**EXERCISE DIRECTIONS:** Copy out, from the entries below, each line that holds the string "will".

--------

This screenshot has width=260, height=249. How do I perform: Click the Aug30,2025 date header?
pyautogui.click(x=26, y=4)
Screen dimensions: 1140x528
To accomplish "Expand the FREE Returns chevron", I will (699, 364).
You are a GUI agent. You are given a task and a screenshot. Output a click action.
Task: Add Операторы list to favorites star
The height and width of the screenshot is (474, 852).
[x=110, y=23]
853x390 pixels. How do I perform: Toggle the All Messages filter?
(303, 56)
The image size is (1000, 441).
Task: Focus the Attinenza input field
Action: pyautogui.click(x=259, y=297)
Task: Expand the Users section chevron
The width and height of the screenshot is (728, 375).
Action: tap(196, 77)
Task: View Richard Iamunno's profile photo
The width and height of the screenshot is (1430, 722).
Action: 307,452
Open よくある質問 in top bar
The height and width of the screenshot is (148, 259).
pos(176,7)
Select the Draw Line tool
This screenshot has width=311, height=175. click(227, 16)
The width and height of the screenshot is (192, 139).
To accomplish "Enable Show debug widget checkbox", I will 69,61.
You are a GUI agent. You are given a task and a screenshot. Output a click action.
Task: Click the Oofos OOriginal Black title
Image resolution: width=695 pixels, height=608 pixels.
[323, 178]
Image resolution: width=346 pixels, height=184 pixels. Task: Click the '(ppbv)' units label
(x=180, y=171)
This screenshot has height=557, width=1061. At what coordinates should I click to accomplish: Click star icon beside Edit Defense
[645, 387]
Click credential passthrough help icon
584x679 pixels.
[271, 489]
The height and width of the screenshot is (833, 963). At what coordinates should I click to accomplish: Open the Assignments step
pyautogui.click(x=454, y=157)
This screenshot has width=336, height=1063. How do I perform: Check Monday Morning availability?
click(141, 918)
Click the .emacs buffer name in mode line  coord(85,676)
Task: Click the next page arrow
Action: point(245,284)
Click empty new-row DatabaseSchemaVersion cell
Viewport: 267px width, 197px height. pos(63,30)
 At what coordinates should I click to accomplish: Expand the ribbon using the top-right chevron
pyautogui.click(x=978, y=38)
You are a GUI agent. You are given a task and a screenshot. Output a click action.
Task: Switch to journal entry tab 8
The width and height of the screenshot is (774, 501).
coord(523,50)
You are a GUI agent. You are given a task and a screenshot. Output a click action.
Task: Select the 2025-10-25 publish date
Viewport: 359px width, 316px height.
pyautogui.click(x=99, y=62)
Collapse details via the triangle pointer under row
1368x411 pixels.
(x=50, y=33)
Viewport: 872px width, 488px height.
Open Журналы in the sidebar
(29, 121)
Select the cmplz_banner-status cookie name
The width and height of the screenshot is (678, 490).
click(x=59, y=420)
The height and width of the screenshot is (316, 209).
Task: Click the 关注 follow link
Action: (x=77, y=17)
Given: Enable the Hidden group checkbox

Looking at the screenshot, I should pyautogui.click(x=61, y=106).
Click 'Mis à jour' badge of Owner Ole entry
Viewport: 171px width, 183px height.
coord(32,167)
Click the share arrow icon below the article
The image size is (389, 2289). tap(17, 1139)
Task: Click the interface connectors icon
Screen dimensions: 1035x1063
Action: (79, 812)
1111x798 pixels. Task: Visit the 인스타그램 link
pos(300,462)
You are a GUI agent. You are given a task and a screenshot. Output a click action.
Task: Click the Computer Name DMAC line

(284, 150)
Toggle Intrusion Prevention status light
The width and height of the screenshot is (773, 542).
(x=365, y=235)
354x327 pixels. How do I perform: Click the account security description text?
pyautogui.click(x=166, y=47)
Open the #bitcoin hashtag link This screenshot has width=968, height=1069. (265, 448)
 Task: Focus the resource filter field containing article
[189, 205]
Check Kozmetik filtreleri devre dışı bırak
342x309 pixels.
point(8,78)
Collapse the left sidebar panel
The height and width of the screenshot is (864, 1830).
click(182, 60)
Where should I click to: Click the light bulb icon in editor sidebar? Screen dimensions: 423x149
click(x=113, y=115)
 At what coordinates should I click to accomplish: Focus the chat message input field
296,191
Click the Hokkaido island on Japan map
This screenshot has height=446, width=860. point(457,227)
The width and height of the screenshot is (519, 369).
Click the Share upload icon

--------

**OUTPUT OF THE EXERCISE:**
To accomplish "Expand the FREE Returns chevron", I will (699, 364).
To accomplish "Enable Show debug widget checkbox", I will 69,61.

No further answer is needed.